▸ ASSIGNED TASK
Using the records below, transcribe word for word the stretch from the line that contains "How do I perform: Open the Gmail bookmark?" through the line that contains "You are a computer-use agent. The height", both end lines included, and nothing else.

▸ Dataset entries

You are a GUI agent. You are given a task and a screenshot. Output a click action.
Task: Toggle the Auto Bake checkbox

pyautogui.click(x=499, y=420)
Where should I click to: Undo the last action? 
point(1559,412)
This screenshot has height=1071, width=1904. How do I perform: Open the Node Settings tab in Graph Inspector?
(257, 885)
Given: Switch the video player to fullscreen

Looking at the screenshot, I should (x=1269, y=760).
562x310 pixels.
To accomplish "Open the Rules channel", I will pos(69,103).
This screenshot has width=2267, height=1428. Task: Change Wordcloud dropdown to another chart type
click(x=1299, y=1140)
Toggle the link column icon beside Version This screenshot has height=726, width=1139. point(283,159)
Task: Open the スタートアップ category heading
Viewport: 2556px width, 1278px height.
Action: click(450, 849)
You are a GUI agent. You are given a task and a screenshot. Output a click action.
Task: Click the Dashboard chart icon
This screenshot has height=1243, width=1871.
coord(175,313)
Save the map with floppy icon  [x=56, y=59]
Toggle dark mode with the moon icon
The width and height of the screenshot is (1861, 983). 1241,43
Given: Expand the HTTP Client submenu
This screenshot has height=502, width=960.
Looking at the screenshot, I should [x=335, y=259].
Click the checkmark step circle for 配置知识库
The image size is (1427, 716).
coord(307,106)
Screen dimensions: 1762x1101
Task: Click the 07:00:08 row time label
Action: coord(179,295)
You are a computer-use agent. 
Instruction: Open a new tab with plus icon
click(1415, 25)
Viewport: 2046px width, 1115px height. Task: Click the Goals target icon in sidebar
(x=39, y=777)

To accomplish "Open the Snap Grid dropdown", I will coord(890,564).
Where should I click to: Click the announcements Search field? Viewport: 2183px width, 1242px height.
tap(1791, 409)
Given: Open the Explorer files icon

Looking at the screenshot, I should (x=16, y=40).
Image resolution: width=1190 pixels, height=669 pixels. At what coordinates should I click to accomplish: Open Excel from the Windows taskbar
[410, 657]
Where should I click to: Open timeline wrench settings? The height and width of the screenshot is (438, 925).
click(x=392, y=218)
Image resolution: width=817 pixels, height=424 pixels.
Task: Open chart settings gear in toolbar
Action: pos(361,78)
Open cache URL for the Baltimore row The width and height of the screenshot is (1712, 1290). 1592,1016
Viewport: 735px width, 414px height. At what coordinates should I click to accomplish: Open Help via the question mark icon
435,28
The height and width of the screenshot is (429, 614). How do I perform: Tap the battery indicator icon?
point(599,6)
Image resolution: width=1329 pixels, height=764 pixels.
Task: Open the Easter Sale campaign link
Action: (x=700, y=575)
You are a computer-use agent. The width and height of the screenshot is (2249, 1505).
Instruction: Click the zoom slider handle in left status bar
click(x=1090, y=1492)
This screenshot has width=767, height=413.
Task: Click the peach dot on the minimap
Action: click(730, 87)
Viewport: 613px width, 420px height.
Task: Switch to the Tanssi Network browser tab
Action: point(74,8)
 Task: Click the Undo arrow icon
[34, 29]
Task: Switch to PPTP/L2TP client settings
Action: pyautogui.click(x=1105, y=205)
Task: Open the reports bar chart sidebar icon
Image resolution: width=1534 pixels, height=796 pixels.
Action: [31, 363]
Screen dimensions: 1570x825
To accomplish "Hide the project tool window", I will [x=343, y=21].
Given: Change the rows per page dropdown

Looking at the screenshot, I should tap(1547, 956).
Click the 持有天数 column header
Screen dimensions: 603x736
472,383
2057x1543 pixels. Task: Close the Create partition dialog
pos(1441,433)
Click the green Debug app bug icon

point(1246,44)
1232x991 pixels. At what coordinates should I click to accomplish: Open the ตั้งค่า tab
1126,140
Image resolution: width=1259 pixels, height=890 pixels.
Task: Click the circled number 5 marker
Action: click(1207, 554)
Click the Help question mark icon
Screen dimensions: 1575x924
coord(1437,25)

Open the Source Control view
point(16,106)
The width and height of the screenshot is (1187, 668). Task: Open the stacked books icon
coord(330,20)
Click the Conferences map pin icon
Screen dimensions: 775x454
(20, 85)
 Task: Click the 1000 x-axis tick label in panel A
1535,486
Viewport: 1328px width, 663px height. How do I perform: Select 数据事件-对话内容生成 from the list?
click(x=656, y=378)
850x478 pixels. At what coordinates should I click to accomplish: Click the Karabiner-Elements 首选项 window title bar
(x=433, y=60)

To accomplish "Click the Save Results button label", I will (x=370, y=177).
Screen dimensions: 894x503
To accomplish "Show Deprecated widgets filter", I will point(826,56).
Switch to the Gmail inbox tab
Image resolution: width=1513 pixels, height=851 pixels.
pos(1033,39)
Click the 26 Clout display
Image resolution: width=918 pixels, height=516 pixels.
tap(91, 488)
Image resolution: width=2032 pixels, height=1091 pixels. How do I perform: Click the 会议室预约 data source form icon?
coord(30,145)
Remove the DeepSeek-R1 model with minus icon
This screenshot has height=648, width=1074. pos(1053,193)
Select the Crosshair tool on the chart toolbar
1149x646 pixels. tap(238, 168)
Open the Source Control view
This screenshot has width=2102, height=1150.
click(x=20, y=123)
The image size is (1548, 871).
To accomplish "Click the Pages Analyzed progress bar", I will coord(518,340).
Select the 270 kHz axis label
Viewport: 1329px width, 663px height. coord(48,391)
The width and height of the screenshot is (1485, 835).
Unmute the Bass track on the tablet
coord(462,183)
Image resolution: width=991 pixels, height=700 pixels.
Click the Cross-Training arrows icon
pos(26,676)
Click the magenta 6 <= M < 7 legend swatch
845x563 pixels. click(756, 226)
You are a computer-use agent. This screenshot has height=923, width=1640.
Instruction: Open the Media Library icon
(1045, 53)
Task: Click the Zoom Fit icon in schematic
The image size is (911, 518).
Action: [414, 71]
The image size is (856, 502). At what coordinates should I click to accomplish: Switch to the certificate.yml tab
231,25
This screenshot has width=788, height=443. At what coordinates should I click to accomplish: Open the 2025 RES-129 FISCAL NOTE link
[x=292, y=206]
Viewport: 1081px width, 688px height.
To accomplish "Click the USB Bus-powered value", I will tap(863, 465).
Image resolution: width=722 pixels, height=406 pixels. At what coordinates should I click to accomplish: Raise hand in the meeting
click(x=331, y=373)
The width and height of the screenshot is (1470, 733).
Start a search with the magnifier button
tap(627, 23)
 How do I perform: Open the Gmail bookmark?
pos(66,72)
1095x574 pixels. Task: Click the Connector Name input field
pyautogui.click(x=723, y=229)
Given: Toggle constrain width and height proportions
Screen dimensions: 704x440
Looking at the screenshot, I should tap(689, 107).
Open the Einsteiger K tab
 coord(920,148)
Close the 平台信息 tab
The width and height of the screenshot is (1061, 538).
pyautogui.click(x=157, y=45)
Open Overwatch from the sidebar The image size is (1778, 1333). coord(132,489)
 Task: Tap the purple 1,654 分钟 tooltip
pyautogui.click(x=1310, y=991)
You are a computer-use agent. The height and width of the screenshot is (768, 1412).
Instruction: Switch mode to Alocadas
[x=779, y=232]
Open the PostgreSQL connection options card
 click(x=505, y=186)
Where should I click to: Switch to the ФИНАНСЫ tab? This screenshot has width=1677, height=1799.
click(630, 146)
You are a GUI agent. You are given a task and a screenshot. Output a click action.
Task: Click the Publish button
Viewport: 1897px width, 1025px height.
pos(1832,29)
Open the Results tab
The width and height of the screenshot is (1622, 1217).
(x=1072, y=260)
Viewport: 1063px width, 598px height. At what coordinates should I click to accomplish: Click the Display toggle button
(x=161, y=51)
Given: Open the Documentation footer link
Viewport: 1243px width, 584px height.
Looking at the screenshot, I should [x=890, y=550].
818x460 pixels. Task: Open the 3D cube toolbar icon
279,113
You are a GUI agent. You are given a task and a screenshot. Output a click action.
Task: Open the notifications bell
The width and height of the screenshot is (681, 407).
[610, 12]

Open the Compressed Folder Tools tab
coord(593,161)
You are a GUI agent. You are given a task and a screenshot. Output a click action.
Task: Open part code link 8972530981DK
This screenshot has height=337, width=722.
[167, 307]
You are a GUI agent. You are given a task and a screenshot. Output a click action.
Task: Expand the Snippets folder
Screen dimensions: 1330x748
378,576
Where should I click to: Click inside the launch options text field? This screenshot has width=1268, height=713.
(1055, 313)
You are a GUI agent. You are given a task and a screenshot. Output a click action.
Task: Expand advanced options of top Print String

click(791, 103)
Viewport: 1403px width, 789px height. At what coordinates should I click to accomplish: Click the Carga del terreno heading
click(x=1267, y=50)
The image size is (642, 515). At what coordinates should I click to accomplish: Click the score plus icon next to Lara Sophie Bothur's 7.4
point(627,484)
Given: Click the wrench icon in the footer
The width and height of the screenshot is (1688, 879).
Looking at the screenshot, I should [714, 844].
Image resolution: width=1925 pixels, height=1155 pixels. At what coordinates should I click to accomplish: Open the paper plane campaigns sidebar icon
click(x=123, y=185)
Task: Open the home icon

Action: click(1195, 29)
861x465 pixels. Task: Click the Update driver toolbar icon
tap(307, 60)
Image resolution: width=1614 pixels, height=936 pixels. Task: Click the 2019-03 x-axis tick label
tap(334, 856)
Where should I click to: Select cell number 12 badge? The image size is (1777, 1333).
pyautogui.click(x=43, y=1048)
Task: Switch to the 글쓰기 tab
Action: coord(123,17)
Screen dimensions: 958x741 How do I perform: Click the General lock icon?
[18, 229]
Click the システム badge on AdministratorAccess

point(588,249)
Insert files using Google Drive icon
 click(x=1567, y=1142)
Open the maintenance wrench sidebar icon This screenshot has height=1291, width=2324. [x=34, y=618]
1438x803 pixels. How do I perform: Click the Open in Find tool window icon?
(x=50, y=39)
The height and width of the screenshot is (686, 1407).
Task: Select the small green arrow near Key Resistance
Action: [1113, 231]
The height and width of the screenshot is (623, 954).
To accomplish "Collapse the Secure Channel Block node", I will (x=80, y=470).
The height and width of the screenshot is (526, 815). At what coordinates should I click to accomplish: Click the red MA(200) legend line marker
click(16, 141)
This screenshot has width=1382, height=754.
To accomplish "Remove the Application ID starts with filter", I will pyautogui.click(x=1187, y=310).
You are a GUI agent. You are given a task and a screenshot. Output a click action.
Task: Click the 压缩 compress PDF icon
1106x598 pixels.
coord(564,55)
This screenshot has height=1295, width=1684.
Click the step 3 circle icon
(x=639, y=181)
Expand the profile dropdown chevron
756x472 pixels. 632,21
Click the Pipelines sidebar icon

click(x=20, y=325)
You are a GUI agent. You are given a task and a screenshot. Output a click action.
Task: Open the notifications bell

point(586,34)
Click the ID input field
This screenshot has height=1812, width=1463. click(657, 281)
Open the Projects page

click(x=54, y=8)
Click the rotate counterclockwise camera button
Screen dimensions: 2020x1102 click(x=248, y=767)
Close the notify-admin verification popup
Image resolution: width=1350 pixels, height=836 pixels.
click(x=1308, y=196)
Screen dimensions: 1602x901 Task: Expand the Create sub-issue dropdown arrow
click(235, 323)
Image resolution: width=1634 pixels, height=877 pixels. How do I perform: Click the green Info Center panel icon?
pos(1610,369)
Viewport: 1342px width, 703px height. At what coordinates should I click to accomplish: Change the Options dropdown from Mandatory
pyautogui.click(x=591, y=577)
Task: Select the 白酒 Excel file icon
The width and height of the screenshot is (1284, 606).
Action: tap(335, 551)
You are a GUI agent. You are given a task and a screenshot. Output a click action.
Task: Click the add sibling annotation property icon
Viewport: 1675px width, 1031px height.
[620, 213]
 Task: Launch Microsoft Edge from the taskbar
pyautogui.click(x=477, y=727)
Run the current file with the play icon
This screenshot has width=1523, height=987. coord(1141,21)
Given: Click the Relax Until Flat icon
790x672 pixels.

▸ FINAL ANSWER
 How do I perform: Open the Gmail bookmark?
pos(66,72)
1095x574 pixels. Task: Click the Connector Name input field
pyautogui.click(x=723, y=229)
Given: Toggle constrain width and height proportions
Screen dimensions: 704x440
Looking at the screenshot, I should tap(689, 107).
Open the Einsteiger K tab
 coord(920,148)
Close the 平台信息 tab
The width and height of the screenshot is (1061, 538).
pyautogui.click(x=157, y=45)
Open Overwatch from the sidebar The image size is (1778, 1333). coord(132,489)
 Task: Tap the purple 1,654 分钟 tooltip
pyautogui.click(x=1310, y=991)
You are a computer-use agent. The height and width of the screenshot is (768, 1412).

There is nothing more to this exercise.